Spatial OS can support many types of experiences: video games, such as the MetaWorld and the equally persistent Worlds Adrift, city simulations and medical research. The only requirement is that each project involves entities, with properties, in some kind of space. (Hence the name.) You wouldn't use the platform to analyze language in a million books, for instance. That's a problem that could be split up and handled by many servers working in isolation. Instead, Spatial OS is designed to deal with objects that interact and influence one another -- animals in an MMORPG, or cars trying to weave their way through a traffic jam.

Keeping quiet

Improbable is working with a small group of developers right now. The company has been "deeply involved" with some of these early testers, but the plan is to build an interface that people can use entirely on their own. "The end game is that you rock up to the Spatial OS website, download the SDK and then you're away," Narula says.

The company has been quiet for the last few years, beavering away at the algorithms that power Spatial OS. But slowly, it's been expanding the pool of developers that have access to the platform. Worlds Adrift, a game developed by Bossa Studios, is one of the first projects to receive mainstream attention.
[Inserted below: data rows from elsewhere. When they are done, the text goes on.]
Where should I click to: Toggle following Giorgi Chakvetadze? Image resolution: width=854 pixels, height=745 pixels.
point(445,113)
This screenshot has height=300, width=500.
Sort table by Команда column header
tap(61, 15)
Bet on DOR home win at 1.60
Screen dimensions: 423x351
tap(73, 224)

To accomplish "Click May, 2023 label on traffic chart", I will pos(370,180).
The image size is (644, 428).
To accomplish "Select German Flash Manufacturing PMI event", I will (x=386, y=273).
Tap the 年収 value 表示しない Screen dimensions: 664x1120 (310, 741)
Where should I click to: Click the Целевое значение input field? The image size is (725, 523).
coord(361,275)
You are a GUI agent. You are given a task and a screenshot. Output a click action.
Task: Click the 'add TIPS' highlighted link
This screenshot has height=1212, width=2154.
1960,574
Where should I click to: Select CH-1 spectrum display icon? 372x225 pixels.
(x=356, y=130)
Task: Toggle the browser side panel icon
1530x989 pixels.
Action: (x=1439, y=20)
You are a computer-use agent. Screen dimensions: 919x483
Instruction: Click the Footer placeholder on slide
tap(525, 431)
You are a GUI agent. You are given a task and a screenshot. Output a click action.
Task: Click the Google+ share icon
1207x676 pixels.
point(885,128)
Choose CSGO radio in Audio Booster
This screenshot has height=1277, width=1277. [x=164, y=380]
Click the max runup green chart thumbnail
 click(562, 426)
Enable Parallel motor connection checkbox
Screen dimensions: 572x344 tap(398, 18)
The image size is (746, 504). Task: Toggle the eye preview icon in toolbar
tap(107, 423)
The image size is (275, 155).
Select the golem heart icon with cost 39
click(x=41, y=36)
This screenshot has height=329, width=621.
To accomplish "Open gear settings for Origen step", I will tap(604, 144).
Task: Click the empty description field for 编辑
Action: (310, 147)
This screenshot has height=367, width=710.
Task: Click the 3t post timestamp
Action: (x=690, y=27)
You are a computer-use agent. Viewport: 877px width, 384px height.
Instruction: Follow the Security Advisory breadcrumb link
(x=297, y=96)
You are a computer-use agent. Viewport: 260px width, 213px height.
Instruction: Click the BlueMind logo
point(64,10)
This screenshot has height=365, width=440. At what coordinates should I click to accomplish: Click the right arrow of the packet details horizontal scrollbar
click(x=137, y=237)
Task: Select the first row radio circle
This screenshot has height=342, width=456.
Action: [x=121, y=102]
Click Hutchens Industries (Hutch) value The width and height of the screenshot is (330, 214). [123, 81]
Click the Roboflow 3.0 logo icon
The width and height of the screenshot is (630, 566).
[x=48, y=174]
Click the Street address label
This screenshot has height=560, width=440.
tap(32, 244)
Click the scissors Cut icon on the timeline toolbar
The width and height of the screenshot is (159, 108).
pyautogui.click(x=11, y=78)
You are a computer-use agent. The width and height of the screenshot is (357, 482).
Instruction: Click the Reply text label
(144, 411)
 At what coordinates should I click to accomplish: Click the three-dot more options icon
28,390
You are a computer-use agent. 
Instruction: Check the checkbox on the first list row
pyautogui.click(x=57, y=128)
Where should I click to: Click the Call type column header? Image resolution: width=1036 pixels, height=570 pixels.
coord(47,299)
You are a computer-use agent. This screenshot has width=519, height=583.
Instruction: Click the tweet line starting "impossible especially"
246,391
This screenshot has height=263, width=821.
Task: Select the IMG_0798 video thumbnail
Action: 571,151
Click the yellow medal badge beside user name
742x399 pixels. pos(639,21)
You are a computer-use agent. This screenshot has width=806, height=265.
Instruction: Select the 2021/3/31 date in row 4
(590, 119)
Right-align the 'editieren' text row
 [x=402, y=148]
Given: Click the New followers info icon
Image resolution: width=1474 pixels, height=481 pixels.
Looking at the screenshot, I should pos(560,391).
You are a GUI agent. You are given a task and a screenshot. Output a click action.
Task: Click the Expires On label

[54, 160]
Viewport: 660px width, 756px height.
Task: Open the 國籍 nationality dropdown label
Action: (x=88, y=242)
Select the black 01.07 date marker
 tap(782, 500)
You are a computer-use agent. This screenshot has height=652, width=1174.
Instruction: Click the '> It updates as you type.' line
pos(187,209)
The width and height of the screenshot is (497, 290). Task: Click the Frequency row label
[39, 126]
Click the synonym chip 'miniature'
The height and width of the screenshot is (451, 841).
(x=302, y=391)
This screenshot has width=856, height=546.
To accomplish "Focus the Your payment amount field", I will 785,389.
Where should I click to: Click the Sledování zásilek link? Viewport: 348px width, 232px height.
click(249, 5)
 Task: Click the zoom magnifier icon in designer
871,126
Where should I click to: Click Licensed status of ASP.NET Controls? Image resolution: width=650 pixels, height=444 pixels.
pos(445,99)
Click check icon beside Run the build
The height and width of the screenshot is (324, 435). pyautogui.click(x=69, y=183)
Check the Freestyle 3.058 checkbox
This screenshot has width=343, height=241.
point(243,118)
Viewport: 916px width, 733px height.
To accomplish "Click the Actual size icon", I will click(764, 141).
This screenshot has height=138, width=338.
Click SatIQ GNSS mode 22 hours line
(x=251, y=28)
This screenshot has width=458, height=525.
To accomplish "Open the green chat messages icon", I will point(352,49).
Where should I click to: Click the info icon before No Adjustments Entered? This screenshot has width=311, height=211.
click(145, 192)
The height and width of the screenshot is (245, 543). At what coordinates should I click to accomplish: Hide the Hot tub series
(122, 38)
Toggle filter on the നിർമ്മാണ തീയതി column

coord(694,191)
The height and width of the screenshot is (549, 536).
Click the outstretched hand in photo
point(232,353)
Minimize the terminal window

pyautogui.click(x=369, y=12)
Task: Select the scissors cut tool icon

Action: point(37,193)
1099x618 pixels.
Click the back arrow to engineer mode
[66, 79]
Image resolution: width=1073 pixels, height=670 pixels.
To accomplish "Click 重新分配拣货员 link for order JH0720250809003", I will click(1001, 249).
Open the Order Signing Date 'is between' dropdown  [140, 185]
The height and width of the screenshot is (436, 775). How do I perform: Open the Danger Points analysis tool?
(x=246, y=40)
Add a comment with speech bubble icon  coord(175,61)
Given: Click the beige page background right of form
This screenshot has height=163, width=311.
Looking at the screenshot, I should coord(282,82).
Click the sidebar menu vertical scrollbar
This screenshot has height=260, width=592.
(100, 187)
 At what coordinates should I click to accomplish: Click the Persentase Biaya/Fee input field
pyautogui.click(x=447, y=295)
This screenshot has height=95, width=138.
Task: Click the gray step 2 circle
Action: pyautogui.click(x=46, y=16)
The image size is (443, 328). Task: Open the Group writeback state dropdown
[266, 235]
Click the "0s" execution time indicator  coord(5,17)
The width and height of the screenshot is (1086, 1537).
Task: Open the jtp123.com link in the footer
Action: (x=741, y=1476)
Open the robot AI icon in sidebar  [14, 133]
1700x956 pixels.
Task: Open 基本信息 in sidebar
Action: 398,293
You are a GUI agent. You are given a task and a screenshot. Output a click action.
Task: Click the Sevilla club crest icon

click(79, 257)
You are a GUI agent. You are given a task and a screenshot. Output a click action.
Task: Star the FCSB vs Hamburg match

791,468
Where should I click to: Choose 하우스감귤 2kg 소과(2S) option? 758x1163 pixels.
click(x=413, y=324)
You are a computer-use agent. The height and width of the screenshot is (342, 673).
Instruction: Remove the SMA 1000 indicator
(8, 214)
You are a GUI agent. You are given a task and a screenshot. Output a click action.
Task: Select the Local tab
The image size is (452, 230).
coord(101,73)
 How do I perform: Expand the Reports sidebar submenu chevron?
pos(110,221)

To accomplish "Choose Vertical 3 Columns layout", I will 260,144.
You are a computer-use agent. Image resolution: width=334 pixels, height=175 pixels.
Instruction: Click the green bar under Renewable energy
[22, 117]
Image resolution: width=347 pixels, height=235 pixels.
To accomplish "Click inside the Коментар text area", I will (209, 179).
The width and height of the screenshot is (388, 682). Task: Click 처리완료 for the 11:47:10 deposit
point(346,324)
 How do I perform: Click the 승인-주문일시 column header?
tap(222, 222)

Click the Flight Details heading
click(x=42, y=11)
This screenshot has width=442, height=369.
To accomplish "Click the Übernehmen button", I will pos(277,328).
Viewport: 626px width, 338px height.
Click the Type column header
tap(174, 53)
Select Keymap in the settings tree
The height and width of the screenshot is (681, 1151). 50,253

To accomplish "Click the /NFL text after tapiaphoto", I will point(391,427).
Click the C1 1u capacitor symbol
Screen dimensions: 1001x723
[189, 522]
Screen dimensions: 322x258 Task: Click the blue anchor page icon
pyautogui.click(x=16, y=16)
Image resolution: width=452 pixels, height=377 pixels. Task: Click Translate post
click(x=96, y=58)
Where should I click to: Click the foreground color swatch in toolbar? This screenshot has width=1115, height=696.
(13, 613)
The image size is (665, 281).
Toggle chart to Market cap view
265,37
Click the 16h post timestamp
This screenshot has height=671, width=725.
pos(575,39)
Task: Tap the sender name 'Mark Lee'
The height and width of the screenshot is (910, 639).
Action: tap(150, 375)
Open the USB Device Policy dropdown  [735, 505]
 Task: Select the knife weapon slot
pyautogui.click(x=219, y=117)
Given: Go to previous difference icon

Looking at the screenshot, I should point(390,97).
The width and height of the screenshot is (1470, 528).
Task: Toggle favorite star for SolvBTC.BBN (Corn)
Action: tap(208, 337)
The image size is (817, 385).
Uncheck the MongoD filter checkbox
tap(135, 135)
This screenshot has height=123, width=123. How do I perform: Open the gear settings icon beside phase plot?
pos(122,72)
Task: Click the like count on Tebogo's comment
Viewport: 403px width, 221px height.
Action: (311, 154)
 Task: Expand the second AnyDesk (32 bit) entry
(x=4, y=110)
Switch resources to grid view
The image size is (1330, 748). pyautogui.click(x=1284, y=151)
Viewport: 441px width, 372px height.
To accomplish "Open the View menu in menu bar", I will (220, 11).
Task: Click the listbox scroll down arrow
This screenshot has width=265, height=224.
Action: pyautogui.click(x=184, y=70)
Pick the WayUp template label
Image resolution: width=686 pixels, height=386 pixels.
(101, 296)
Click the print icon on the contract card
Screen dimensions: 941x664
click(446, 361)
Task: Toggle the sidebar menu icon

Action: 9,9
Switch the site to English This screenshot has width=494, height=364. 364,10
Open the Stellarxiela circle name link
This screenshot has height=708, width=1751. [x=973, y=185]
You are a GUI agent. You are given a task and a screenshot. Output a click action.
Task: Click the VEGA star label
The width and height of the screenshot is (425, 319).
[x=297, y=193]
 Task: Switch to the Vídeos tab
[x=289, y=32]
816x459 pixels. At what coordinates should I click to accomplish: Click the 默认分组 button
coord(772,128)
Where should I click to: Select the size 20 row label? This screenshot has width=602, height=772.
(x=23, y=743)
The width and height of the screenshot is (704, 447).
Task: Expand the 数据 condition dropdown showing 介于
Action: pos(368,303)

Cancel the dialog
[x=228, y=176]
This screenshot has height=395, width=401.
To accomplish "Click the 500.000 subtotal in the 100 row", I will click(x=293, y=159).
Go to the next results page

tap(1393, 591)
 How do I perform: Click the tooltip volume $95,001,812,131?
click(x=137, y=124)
And with good reason: It offers a large, persistent play space like the MetaWorld, which players can change and interact with in permanent, meaningful ways. "When a ship blows up, all of those little pieces fall to the ground, and they're permanently there for thousands of other players to find," Narula says. "The ecology will then clean them up over time. All of this creates a whole new kind of experience."

The promise of Spatial OS seems, at times, to be too good to be true. Maybe it is.

The promise of Spatial OS seems, at times, to be too good to be true. Maybe it is. But that's why Improbable invited me in to see the MetaWorld and speak with Reid through VR. It's a hint at the scale and social intimacy that can be achieved with a thousand servers working in harmony. "This is something tangible," Narula argues. "You put on a headset and you saw something today. That's the beginning, the acorn of something interesting."